ATTO DI VOLONTA’

Per chi ha provato, una o più volte, a seguire un regime dietetico dimagrante senza ottenere il successo sperato.
Per le ragazze che si sono ripromesse migliaia di volte di andare regolarmente in palestra o di correre tre volte la settimana per poi ripiegare su attività che non contemplavano un dispendio calorico.
Per tutte le donne che hanno ripreso in poco tempo i chili duramente persi con fatica e umore nero.
Per tutte le persone che si sono dette o si sono sentite dire: non hai abbastanza volontà.
Mi chiedo, per tutte loro e anche per me: ma cos’è la forza di volontà? 
Una disciplina che rende possibile l’auto-tortura senza sentire dolore? 
Una potenza che nasce da una scintilla e cresce dentro pochi eletti rendendoli razionalmente privi di istintualità? 
Una dote magica portata in dono dagli dei per introdurre un contacalorie sottocutaneo e dimenticare che si mangia anche per piacere? 
Si può comprare su amazon o su ebay? 
Se fino ad ora non ho ottenuto il peso che avrei desiderato (torneremo anche sulla differenza tra peso ideale, idealizzato e peso reale) mi convinco di non avere forza di volontà.

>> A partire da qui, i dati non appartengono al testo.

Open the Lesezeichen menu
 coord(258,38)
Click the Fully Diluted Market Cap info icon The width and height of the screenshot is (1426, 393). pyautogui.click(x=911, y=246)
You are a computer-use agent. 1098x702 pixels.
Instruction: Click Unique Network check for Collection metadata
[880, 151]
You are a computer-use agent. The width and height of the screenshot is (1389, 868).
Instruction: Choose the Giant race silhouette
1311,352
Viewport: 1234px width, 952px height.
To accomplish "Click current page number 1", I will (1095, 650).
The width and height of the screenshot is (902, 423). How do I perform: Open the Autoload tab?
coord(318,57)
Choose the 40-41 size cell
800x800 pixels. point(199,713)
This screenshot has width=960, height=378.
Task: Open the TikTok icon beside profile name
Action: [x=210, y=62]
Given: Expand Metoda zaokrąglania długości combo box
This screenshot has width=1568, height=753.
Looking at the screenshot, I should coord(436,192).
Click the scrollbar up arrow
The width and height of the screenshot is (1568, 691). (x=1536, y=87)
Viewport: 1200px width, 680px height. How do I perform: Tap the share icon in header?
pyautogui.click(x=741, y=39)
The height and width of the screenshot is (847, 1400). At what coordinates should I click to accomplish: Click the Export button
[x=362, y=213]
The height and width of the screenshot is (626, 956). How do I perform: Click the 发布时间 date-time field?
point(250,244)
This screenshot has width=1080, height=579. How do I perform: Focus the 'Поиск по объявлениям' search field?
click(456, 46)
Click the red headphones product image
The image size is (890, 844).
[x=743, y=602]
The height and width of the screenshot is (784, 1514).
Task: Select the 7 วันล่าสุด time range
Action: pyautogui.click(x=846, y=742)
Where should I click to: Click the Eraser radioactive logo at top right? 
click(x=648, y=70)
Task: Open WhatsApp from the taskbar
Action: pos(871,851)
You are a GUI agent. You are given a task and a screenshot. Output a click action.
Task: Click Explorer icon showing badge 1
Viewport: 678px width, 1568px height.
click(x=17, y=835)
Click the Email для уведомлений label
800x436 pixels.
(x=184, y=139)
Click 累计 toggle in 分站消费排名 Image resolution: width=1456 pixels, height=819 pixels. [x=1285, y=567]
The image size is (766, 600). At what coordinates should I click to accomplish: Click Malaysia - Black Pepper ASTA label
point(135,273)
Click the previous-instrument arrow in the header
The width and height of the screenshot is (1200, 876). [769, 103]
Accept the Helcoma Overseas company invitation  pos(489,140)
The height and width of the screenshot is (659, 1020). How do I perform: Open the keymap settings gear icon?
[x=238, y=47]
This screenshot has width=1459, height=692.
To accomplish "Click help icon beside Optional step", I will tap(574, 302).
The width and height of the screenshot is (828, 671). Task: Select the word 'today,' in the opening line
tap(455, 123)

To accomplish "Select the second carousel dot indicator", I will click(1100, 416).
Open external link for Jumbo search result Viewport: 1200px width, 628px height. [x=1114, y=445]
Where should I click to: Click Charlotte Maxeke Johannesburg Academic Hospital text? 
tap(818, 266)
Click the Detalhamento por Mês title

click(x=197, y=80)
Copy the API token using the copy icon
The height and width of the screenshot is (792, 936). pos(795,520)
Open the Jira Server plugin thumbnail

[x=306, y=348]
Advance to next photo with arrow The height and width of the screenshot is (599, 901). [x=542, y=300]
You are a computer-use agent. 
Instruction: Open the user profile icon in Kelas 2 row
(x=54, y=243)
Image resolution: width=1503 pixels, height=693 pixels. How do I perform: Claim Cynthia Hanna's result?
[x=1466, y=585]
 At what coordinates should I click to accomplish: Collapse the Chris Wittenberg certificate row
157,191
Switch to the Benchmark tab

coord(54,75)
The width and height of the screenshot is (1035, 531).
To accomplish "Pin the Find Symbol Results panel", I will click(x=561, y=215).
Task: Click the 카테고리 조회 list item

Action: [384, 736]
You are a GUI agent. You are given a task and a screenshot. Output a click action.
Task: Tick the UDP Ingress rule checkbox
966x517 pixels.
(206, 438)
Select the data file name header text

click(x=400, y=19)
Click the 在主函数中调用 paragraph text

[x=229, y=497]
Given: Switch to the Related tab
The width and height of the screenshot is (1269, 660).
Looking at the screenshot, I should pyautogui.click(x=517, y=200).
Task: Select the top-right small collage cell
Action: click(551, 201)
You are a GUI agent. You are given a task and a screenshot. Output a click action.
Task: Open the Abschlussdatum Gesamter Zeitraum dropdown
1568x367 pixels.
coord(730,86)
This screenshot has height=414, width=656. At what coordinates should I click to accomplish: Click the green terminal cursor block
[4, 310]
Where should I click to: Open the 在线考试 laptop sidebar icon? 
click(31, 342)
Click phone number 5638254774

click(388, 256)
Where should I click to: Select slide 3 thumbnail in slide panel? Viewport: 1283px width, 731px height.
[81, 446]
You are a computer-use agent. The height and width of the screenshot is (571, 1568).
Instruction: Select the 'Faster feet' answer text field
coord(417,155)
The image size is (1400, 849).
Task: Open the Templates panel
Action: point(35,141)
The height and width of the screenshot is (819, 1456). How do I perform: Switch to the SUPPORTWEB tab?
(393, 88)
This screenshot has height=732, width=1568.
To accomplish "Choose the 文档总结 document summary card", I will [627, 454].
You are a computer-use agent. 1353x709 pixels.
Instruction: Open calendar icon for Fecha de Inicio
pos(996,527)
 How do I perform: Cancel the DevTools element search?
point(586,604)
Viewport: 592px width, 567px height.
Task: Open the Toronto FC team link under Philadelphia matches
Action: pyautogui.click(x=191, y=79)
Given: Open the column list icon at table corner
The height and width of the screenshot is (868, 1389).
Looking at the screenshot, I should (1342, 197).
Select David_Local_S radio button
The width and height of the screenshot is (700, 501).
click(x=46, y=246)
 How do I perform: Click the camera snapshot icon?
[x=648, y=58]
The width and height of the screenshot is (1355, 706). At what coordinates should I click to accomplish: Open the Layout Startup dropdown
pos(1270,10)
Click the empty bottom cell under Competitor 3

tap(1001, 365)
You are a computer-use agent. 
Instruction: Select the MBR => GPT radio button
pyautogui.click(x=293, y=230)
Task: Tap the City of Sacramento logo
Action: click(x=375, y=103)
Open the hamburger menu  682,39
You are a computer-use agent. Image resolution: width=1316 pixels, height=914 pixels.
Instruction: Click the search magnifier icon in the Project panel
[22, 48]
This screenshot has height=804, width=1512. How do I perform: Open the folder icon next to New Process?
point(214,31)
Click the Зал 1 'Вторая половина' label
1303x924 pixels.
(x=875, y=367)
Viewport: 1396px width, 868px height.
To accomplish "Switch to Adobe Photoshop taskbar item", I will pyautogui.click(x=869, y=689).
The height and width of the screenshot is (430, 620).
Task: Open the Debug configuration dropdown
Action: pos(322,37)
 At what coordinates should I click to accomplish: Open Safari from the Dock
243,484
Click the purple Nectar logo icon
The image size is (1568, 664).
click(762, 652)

La conseguenza di questa errata presa di coscienza è la triste consapevolezza di essere condannati a vita: “Non riuscirò mai a portare a termine la dieta che mi consentirà di perdere due taglie regalandomi una vita di successo e felicità, di uomini innamorati e devoti e proposte di lavoro come se piovesse”.
Ma se veramente ero alla toilette quando consegnavano dosi massicce di forza di volontà, come ho fatto a terminare gli studi, prendere una laurea, corsi di specializzazione, storie d’amore, figli, lavoro, promozioni, amici, famiglia, impegni… 
Proviamo a modificare il concetto di volontà!
“La Volontà è la capacità di un organismo di funzionare liberamente secondo la sua natura intrinseca anziché sotto la coazione di forze estranee. Insomma: possiamo lasciarci determinare da fattori estranei o dai nostri stessi condizionamenti; o andare avanti semplicemente per forza d’abitudine, mettendo il “pilota automatico”; oppure possiamo scoprire in noi stessi la facoltà di scegliere, di dirigere, di essere causa: e questa è la volontà.”(P.Ferrucci)
Quando si sostiene di non possedere forza di volontà perché una dieta dimagrante è stata interrotta dopo solo 3 settimane o perché l’abbonamento della palestra giace sepolto in un cassetto da mesi, si fa riferimento alla concezione vittoriana della volontà: qualcosa di severo che proibisce e reprime, che agisce contro gli impulsi della personalità per forzare la realizzazione dei propri scopi.
Al contrario la volontà necessita di essere vissuta attraverso la sua funzione direttiva e regolatrice: è la volontà infatti che rimette in equilibrio ed utilizza costruttivamente tutte le altre attività ed energie dell’essere umano senza reprimerne nessuna.
Non possiamo auto-imporci un comportamento che non può essere funzionale al nostro benessere e provare frustrazione per non essere riusciti a perseguirlo. 
Sarebbe meglio imparare ad ascoltarsi e diventare consapevoli di quale sia realmente il cambiamento migliore al quale possiamo auspicare per poi seguirlo attraverso una volontà che dirige la strada.
Non impone un comportamento.
La volontà si può sperimentare, provare, quasi assaggiare. Come? Qualsiasi azione può essere trasformata in esercizio di volontà. Ad esempio:
  • Fate qualcosa che non avete mai fatto. (A tal proposito suggerisco di leggere il libro di Chiara Gamberale, Per dieci minuti)  
  • Continuate a fare quello che state facendo per cinque minuti, anche se siete stanchi o se vi sentite inquieti o vi è venuta voglia di fare qualcos’altro.
  • Dite di no quando è giusto dire di no ma più facile dire di si.
  • Di fronte a una scelta di poca importanza, decidete immediatamente, lasciando da parte qualsiasi esitazione.
  • Agite contrariamente ad ogni aspettativa.
  • Comportatevi per una volta come se non ci fosse nessuno intorno a voi che potrebbe dire o pensare qualcosa in merito.
  • Eliminate qualcosa di superfluo dalla vostra vita.
  • Posponete un’azione che preferireste intraprendere subito.
  • Incominciate subito un’azione che, per paura o pigrizia, preferireste posporre.
  • Fate qualcosa di cui avete un po’ paura.
  • Programmatevi almeno tre delle cose scritte sopra: una per giugno, una per luglio e una per agosto. Scegliete anche il giorno o la settimana entro cui dovrà essere fatta: la visualizzazione dell’evento e la precisione nell’immaginarlo ne aiutano l’attuazione più di quanto possiate immaginare!